*Problem to solve*
In the data below, the answer is the run of lines from the line containing "Email (15, 2249)" through the line containing "Blog Thuê Xe (89, 2557)", both included; print it exactly and nothing else.
....
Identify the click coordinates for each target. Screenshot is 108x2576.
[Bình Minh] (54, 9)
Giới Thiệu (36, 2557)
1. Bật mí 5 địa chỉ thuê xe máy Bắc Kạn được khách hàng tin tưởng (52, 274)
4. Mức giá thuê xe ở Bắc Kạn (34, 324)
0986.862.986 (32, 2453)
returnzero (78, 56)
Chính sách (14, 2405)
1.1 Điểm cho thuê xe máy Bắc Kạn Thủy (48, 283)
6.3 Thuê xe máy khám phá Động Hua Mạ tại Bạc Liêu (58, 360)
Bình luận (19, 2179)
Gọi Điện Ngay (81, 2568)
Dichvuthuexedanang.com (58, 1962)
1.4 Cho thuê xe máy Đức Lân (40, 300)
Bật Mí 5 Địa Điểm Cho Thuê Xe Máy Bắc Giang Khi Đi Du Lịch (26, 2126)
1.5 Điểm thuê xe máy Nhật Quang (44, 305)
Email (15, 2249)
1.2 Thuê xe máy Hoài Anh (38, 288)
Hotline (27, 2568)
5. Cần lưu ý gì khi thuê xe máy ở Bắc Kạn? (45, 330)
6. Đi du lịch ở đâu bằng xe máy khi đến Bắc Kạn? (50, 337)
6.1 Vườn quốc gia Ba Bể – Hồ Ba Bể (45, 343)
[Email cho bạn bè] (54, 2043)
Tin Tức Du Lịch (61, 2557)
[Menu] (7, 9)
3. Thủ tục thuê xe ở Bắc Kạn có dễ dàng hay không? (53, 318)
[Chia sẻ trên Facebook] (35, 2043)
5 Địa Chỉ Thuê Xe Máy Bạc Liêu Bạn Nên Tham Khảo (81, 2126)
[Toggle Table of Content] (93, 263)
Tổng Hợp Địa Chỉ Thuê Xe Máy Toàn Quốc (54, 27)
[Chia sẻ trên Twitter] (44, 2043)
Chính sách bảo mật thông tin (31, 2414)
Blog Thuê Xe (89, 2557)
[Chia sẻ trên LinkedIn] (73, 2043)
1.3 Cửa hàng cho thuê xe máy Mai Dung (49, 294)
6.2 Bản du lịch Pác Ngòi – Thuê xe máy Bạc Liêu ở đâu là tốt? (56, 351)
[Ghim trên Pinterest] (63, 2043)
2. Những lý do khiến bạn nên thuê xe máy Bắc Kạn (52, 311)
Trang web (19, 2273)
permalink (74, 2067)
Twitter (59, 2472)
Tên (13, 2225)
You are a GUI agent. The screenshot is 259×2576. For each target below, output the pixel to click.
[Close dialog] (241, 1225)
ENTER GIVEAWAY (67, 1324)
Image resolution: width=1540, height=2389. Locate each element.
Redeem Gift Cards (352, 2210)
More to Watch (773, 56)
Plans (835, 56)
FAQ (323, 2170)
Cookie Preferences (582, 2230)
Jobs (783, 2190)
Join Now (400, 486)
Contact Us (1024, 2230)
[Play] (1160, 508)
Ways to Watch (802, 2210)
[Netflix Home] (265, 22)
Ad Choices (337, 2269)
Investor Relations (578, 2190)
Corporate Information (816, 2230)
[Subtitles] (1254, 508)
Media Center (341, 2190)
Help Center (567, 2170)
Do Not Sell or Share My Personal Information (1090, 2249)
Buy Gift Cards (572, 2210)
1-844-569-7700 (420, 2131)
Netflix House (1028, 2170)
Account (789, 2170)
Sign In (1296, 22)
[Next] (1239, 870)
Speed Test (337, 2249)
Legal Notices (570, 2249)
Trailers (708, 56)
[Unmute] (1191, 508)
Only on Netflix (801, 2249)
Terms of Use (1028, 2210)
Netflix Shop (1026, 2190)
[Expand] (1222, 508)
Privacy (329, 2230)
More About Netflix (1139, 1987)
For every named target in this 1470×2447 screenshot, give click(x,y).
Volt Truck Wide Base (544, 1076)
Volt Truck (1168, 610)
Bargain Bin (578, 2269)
....
*Answer to this task*
Email (15, 2249)
1.2 Thuê xe máy Hoài Anh (38, 288)
Hotline (27, 2568)
5. Cần lưu ý gì khi thuê xe máy ở Bắc Kạn? (45, 330)
6. Đi du lịch ở đâu bằng xe máy khi đến Bắc Kạn? (50, 337)
6.1 Vườn quốc gia Ba Bể – Hồ Ba Bể (45, 343)
[Email cho bạn bè] (54, 2043)
Tin Tức Du Lịch (61, 2557)
[Menu] (7, 9)
3. Thủ tục thuê xe ở Bắc Kạn có dễ dàng hay không? (53, 318)
[Chia sẻ trên Facebook] (35, 2043)
5 Địa Chỉ Thuê Xe Máy Bạc Liêu Bạn Nên Tham Khảo (81, 2126)
[Toggle Table of Content] (93, 263)
Tổng Hợp Địa Chỉ Thuê Xe Máy Toàn Quốc (54, 27)
[Chia sẻ trên Twitter] (44, 2043)
Chính sách bảo mật thông tin (31, 2414)
Blog Thuê Xe (89, 2557)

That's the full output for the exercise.